C’est vrai que Sartre a été un militant extraordinaire parce que nous avons commencé à militer en Mai 68. Nous allions, ce philosophe célèbre dans le monde entier et moi, dans les usines, vendre des journaux devant les portes de Renault. C’était un très grand esprit, mais un homme très humble. Il voulait toucher tout le monde. Cela a été une chance vraiment extraordinaire pour nous et ce bouquin. Nous avons alors fait deux éditions : la première fois, on l’a édité, je pense, à 7000 exemplaires, et il y a eu une seconde édition à Dakar. C’est vraiment un bouquin qui a servi beaucoup et …

 

Pour revenir à Lumumba, vous souvenez-vous de la première rencontre que vous avez eue avec lui?


Les premières rencontres étaient épistolaires, c’est-à-dire que dans ma bibliothèque et ma librairie, j’avais toutes les adresses des gens qui luttaient au Congo pour l’indépendance. C’est ainsi que j’envoyais tous les livres anti-colonialistes édités à Paris par Le Seuil et les autres. Et je trouvais que, parmi tous ces clients du Congo, il y en avait un qui lisait beaucoup de bouquins: c’était Patrice Lumumba. Il m’envoyait des lettres dans lesquelles, on pouvait lire : « Envoie-moi ceci ou cela ». Et, en plus, il payait. Ce qui n’était quand même pas mal non plus. Cyrille Adoula, avec le groupe socialiste, commandait aussi des bouquins. Les gens de l’Abako et bien d’autres tels que Thomas Kanza suivaient l’évolution des choses et commandaient aussi. Il en est de même des syndicats FGTB et Confédération syndicale du Congo qui me commandaient aussi tous ces ouvrages anti-colonialistes. J’avais tous ces premiers contacts.

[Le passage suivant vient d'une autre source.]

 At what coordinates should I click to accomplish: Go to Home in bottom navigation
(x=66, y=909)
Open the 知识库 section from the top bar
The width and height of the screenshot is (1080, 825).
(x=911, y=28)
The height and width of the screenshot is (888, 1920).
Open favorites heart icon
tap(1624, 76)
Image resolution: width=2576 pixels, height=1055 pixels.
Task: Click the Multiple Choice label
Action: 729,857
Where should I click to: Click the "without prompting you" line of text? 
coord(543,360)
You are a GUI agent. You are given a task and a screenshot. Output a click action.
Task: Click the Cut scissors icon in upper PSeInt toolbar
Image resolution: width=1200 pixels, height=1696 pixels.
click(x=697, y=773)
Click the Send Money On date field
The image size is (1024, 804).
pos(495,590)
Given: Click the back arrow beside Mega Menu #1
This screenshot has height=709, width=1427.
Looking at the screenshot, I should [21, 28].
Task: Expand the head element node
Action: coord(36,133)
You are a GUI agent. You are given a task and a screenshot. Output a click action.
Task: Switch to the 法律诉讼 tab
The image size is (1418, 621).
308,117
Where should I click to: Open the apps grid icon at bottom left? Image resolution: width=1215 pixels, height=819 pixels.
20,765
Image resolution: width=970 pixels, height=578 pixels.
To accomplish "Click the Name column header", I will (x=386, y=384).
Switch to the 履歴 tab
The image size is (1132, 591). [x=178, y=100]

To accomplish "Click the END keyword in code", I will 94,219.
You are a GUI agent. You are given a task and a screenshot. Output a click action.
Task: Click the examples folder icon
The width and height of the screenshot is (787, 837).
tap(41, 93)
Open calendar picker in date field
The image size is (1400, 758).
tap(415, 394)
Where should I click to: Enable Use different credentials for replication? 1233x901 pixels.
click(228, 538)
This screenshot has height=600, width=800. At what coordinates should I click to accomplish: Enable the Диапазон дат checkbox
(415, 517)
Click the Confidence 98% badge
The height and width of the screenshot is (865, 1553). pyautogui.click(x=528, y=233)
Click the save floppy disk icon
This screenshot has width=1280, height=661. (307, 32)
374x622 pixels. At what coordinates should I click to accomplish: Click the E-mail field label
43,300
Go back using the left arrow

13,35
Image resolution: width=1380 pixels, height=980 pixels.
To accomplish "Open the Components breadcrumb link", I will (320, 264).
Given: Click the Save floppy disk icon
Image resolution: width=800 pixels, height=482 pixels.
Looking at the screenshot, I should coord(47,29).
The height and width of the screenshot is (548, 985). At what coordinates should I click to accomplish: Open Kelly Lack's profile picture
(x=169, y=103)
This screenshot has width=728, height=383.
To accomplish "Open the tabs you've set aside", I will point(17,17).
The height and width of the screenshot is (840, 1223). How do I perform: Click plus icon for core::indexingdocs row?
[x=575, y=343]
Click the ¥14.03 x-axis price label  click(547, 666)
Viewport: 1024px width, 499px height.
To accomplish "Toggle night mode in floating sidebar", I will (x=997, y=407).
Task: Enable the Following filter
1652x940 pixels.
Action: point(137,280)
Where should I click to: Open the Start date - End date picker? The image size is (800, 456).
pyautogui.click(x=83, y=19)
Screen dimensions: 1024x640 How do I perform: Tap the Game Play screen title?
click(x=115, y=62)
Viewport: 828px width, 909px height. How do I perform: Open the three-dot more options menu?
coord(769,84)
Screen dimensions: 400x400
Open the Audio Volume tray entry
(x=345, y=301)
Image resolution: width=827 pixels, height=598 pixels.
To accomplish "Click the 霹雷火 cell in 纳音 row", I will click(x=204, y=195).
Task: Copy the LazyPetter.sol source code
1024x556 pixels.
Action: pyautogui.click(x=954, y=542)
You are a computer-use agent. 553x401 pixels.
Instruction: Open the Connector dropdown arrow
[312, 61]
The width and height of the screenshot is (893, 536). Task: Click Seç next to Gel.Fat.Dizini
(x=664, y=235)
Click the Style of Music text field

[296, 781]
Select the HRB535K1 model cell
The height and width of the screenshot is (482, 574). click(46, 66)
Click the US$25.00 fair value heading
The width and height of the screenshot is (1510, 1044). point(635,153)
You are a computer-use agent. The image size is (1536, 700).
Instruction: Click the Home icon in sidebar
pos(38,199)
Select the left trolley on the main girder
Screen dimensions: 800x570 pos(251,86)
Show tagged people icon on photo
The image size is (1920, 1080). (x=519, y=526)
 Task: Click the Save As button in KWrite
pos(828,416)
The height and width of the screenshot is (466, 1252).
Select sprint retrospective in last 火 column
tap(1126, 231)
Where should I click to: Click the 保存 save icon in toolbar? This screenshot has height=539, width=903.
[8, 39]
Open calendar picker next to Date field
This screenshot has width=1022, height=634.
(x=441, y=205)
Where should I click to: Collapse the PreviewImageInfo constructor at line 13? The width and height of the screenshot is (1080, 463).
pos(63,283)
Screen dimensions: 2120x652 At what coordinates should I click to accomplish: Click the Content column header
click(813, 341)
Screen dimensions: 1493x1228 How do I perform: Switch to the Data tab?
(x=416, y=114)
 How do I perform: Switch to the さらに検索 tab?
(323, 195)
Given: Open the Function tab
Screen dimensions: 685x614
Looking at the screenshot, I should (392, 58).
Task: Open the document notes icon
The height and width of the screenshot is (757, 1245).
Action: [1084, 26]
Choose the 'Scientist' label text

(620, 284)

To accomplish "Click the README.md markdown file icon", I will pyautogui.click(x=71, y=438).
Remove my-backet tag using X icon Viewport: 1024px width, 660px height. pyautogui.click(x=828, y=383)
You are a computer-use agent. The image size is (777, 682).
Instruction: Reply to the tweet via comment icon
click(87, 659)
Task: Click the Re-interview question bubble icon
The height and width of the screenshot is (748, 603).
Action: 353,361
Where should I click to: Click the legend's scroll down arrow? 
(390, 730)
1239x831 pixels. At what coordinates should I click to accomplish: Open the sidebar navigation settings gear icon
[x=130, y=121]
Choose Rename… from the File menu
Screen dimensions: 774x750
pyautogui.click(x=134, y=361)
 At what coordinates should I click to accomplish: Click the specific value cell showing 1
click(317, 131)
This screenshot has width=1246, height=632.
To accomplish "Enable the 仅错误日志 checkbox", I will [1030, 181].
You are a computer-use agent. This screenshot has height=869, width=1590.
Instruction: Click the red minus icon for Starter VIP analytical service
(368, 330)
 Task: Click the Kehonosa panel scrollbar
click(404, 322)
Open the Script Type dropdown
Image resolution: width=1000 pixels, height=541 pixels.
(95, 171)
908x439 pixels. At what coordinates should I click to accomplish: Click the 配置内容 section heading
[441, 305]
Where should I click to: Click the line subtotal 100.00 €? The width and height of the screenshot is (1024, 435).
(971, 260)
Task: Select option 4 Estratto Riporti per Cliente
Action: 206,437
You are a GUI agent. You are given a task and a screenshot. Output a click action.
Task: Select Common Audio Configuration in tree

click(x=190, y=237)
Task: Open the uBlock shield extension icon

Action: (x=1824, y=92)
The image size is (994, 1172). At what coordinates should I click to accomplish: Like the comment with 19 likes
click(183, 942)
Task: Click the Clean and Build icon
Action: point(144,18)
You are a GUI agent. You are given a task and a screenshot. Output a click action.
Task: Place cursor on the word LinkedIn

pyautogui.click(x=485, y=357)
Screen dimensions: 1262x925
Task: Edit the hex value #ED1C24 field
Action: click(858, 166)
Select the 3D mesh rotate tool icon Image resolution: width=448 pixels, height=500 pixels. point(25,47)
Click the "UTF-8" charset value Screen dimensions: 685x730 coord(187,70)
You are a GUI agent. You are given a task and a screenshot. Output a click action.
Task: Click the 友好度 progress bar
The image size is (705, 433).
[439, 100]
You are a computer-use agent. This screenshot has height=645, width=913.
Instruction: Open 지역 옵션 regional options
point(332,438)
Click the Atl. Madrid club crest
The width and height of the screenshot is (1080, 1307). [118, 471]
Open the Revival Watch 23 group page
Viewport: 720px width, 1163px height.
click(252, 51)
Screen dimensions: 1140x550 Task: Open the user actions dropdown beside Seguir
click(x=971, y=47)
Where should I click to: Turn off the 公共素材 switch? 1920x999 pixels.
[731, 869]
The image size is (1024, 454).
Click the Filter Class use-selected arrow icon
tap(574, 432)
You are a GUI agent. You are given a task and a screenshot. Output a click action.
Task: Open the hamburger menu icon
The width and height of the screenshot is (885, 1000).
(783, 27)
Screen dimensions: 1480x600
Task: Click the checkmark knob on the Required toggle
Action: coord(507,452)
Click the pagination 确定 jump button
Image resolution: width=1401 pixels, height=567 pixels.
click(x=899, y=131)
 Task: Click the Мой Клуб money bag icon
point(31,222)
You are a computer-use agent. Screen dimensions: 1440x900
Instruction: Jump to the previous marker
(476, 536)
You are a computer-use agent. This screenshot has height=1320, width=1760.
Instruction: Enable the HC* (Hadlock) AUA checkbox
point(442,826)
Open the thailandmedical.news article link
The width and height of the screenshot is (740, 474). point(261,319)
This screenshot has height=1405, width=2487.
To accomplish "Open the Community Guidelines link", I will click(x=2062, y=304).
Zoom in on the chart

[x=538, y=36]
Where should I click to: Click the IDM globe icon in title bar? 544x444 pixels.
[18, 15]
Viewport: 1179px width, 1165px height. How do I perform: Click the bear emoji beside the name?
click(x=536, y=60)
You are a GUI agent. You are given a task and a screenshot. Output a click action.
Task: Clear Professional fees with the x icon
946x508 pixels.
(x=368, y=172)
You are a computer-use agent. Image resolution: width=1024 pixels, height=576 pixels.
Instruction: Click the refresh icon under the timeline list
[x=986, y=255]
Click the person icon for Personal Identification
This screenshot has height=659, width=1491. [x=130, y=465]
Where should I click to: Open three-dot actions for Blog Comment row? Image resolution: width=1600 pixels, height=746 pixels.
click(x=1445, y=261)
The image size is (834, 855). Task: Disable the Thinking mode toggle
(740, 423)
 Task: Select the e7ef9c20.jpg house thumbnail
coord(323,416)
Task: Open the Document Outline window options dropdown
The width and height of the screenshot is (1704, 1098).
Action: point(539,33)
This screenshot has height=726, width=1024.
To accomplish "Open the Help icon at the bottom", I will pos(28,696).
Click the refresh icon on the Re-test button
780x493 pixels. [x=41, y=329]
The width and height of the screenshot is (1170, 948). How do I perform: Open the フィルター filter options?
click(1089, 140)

Puis, en 1958, c’est aussi la grande exposition universelle qui va commencer à Bruxelles. En mai de la même année, je lance Les Amis de Présence Africaine, dans ce domaine du 220 Rue Belliard. Et je demande à Kanza et à Mario De Andrade, qui étaient à Paris d’aller voir Césaire, Diop et les autres pour qu’ils me donnent le pouvoir de créer Les Amis de Présence Africaine à Bruxelles parce qu’on commence l’expo. Tout s’arrange. Césaire et les autres me disent: « OK, vous pouvez lancer Les Amis de Présence Africaine à Bruxelles ». Et en mai 1958, comme une coïncidence extraordinaire, deux de mes amis, des Noirs Américains, qui sont des objecteurs de conscience, travaillent au cabinet de Nkrumah au Ghana. Ils m’envoient des télégrammes et des lettres en me disant: « Jean, nous sommes en mai 58. Nous préparons une grande conférence en décembre 58 pour la libération non-violente de tous les peuples d’Afrique. Débrouille-toi pour trouver une délégation du Congo Belge ». Donc, je commence, en mai 58, ces premières démarches pour que nos braves Congolais puissent aller à Accra. C’était un problème incroyable parce que Kasa-Vubu dit d’abord « oui » et puis il se ravise en disant « non ». Mais Lumumba, Gaston Diomi et Joseph Ngalula sont d’accord. Ils me téléphonent pour me dire qu’ils n’ont pas de visas. Le gouverneur ne voulait pas les lâcher sur Accra en décembre 58. Je téléphone à mes amis jésuites. L’un d’eux dont le nom ne me revient pas maintenant, va voir le gouverneur. « Vous ne pouvez pas faire ça », lui dit-il. « Laissez partir ces trois Congolais à la conférence d’Accra ». Et c’est comme ça finalement que Lumumba et les autres ont pu partir à cette première grande conférence. Et Patrice m’envoyait ses textes d’Accra sur ses interventions, etc. Donc, c’était le premier grand contact internationaliste que nous avons fait ensemble avec Lumumba, Diomi et Ngalula. Le seul Belge qui était là, c’était Ernest Glinne. Après, Lumumba est venu en Belgique en 59 et on a commencé à faire les premiers contacts physiques. Et c’était un homme qui séduisait tout le monde par sa manière de parler, de causer, par sa culture. C’était un autodidacte. Chez lui, il n’y avait pas toujours l’électricité. C’est ainsi qu’il allait parfois dévorer tous les bouquins qu’il commandait dans des lieux publics. Il était, donc, un autodidacte enragé. Et c’est peut-être pour cela qu’on s’entendait si bien et qu’on pouvait faire ce travail ensemble.

 

Il n’y avait pas la lumière à la maison à l’époque?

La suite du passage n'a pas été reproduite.